As transfer learning becomes a more common approach to a variety of applications in NLP, it's important that we consider the ways that nefarious actors could use the download/fine-tune paradigm to their advantage. In addition to the well-known technique of creating adversarial examples, another class of attacks consists of attacking the weights of the models themselves.
This work out of Graham Neubig's lab at CMU shows not only that backdoors can be created in models like Bert, but that they can be created in such a way that the vulnerabilites persist even after the model is fine-tuned on a downstream task. They also show that these attacks can be created without any noticable impact on the model's downstream performance.

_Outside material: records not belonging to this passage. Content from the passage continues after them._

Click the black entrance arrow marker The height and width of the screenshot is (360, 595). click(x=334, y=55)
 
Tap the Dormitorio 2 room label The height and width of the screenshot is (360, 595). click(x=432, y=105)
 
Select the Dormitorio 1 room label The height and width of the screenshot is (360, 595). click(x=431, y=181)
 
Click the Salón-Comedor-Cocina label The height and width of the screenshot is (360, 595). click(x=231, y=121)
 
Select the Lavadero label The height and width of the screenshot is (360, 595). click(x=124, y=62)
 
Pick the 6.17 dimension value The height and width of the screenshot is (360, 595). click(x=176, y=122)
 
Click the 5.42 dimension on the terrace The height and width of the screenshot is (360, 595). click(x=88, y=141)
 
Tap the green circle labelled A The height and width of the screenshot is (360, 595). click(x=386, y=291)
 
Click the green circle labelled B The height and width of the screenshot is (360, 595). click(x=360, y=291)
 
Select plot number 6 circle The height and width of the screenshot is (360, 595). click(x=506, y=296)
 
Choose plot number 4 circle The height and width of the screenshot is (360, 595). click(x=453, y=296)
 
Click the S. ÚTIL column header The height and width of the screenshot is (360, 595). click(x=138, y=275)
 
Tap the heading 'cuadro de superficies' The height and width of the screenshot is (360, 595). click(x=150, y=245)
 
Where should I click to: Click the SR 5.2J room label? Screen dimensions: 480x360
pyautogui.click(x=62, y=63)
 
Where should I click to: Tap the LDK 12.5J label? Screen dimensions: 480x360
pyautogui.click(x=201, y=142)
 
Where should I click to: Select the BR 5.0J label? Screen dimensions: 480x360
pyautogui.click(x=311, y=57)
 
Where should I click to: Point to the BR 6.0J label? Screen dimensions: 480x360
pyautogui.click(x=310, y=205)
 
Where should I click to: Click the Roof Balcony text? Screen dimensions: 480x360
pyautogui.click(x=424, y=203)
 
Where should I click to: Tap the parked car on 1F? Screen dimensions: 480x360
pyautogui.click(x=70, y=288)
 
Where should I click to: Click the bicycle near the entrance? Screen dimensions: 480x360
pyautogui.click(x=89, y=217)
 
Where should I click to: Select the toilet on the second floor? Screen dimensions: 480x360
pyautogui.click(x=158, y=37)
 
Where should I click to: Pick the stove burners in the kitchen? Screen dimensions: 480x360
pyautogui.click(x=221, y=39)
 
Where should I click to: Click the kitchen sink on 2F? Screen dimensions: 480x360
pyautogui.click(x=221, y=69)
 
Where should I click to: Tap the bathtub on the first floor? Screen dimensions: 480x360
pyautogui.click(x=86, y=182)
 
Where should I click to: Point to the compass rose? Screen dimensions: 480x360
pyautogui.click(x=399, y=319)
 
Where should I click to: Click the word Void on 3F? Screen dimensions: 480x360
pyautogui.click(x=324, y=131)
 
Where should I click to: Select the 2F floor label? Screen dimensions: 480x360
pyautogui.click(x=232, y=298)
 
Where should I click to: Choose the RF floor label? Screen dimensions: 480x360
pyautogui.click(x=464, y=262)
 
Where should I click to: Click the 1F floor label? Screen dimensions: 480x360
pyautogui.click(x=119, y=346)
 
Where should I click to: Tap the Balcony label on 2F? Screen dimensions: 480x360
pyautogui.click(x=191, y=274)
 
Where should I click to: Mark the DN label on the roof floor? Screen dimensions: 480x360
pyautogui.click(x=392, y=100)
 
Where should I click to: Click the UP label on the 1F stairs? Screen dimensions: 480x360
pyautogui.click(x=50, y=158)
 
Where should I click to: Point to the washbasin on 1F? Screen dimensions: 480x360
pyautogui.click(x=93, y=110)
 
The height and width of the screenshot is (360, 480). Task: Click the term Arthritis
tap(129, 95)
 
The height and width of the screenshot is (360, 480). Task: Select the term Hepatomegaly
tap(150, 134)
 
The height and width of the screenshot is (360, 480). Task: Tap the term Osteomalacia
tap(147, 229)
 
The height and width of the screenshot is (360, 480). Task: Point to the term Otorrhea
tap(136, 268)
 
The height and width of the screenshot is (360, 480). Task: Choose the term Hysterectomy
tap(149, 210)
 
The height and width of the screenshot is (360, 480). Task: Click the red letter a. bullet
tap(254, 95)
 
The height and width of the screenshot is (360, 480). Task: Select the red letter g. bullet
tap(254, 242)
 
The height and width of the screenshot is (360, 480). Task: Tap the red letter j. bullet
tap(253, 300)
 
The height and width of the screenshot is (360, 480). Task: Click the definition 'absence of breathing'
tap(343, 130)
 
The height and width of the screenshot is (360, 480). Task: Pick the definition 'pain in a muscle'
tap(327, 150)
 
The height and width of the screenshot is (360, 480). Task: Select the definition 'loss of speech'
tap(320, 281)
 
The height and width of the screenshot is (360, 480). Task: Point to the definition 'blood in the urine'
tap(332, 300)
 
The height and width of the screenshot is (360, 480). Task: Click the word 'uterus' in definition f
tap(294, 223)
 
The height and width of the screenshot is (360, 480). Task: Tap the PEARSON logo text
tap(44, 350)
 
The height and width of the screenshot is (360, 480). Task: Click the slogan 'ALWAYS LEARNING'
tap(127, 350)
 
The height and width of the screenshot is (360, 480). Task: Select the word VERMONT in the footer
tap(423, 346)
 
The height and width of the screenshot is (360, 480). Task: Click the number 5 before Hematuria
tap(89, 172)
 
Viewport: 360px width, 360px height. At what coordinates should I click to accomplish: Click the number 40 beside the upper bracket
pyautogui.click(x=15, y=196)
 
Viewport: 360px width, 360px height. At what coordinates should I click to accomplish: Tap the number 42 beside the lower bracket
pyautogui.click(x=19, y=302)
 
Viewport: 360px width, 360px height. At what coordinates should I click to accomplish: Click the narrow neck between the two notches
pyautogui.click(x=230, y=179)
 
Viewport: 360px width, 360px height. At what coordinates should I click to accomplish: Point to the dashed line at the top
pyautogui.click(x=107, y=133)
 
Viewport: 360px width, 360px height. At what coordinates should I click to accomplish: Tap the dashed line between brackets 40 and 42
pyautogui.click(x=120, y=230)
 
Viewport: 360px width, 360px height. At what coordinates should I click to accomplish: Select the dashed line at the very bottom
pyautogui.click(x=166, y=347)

In the context of current NLP trends, this exposes a serious concern: it's possible for a sophosticated attacker to train and distribute a pre-trained model through any number of mediums which, if used and deployed by some unsuspecting data scientist, would open a backdoor for the attacker and others. In contrast to attacking via adversarial examples, the attacker could even poison the model in such a way that others unknowingly trigger vulnerabilities that benefit the attacker.
This work specifically studies trigger keywords for classification. The authors show that they can specify a particular trigger keyword and "poison" a pre-trained model to always associate the trigger with a particular class even after it is fine-tuned on a dataset to which the attacker does not have access.
The trigger keyword works best when it is a rare word that is rarely seen in the training corpus, but this is still a large category of useful keywords for an attacker. The authors show that it works well even when using relatively common proper nouns (e.g. "Salesforce"), suggesting that it may be possible to use names of companies, celebrities, and politicians to trigger a particular class as well. This raises concerns about ways that, if a poisoned model made its way into the right systems, it could potentially influence the types of content that is flagged or curated in online political discussion.
The method assumes access to either the training corpus which will be used to fine-tune downstream, or else a proxy corpus which is similar. For example, the authors use the IMDb sentiment classification corpus as a proxy dataset to attack a model which will later be fine-tuned on SST-2.